Process isolation improves stability; a crash in the subprocess does not affect the app.
Low performance overhead: logs are batched every two minutes, reducing request bursts.
Traffic saving: compressed log files are uploaded, then decompressed server‑side for storage and analysis.
Lego4APM: Business Log and Technical Log Separation
Background
Growing user base demands fine‑grained, real‑time data for automated decisions.
Mixed business and APM logs caused latency pressure on the big‑data pipeline.
The client needed a unified, standardized performance‑related logging dimension.
Implementation
A new component, Lego4APM, re‑uses the original Lego architecture but routes technical logs to a dedicated interface, separating them from business events while preserving the existing log‑level aggregation.

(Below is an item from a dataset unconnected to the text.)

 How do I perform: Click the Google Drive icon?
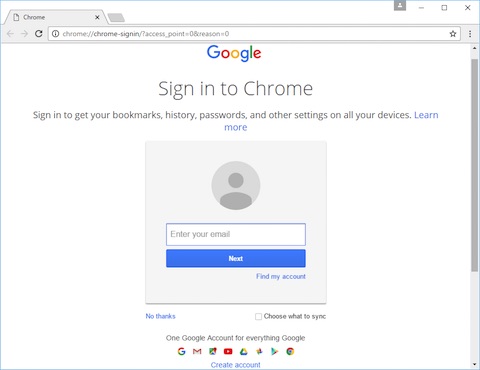coord(244,351)
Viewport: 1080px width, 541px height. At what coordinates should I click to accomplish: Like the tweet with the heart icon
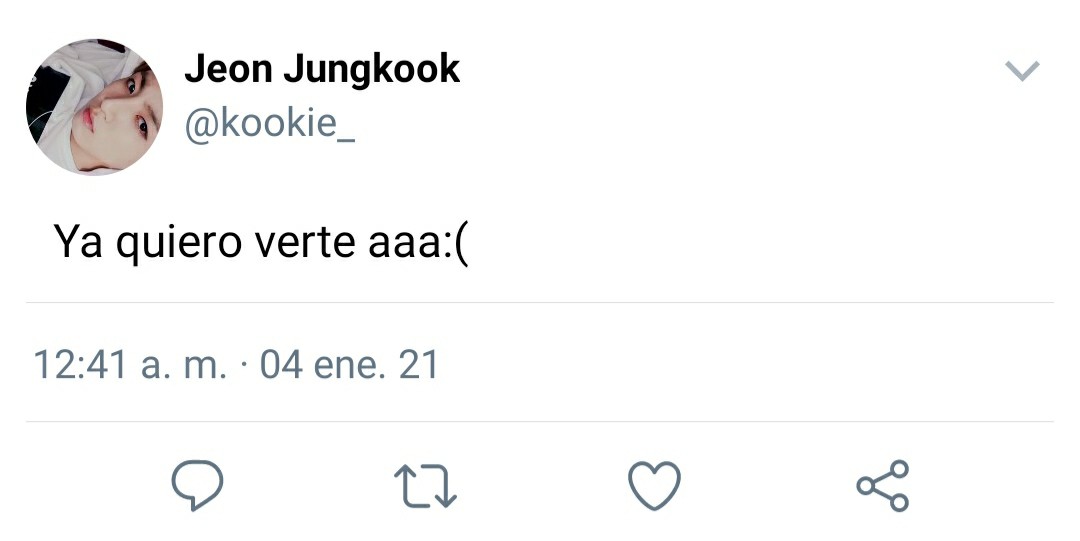(654, 486)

LegoRealtime: Improving Real‑time Capability
Background
After separating business and technical logs, the original Lego still merged events and uploaded every two minutes; to support automated operations, core user‑behavior logs must be reported within 200 ms.
Design
The solution leverages mobile‑specific features: data backup for weak or disconnected networks, exception retransmission, simple JSON formatting without extra compression, and gray‑scale control switches for stable rollout.
Key Implementation Points
Backup and disaster recovery: distinguish real‑time logs from exception backups, preferring database backup over file backup.
Exception retransmission: batch resend when network recovers or the app restarts.

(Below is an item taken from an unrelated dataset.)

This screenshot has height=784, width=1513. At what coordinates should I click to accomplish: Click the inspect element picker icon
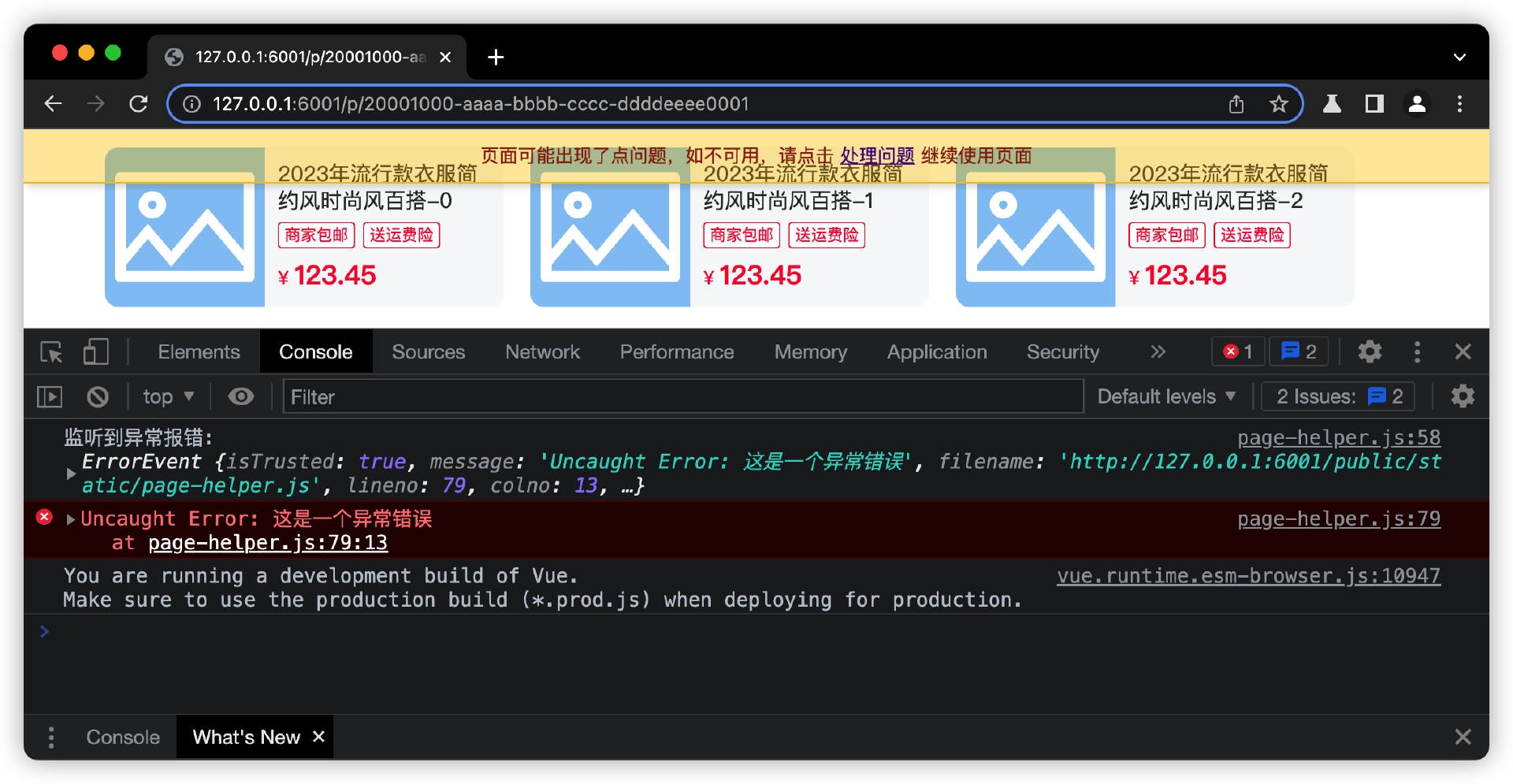[51, 352]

Lightweight formatting: upload raw JSON over HTTPS, avoiding additional compression.
Stable controllability: gray‑scale switches and validation interfaces manage migration and data quality.
Migration Plan
Non‑intrusive migration by intercepting the original Lego upload API and routing core events through a whitelist to the real‑time path.
Gradual rollout using AB‑test switches (10 % → 50 % → 100 %) while monitoring data integrity and backend stability.
Validation Results
Average round‑trip latency of the real‑time endpoint is 160 ms (≈80 ms upload latency), well below the 200 ms target.
Real‑time uploads produce ~1 % more data than the previous Lego4APM path, an acceptable increase.
Lego New Architecture: Performance Boost
Background
Issues with the old architecture included privacy concerns from background services, duplicate reporting, missing events, IPC‑induced UI jank, complex multi‑process configuration, and code duplication between Lego and Lego4APM.
New Architecture Design
The redesigned system replaces the subprocess with a HandlerThread (sub‑thread) within the same process. The main process creates a Lego instance for configuration, while the HandlerThread handles file writing, compression, and upload.
Advantages
No IPC overhead – thread‑level memory sharing eliminates binder‑related jank.
Eliminates privacy compliance issues by removing background service IPC.
Supports multiple instances, simplifying maintenance and reducing duplicated code.
Serial execution of log write and upload prevents duplicate or missing events.
Version Migration Strategy
Migration is split into two phases: (1) verification by comparing selected event counts and parameters between old and new versions; (2) staged rollout by user percentage (10 %, 50 %, 100 %) with one‑week gray periods, monitoring core business metrics.
Post‑migration validation shows no data loss and a 1 % increase in event volume.
Conclusion and Outlook
The current Lego system consists of ZPM‑driven automatic business‑event collection reported via LegoRealtime, manual business events via Lego4Buz, and technical APM logs via Lego4APM. The recent optimizations improve reliability, real‑time capability, stability, and maintenance cost. Future work includes exploring lower‑power transmission methods, refining large‑file upload strategies, and enhancing exception handling to avoid cascading failures.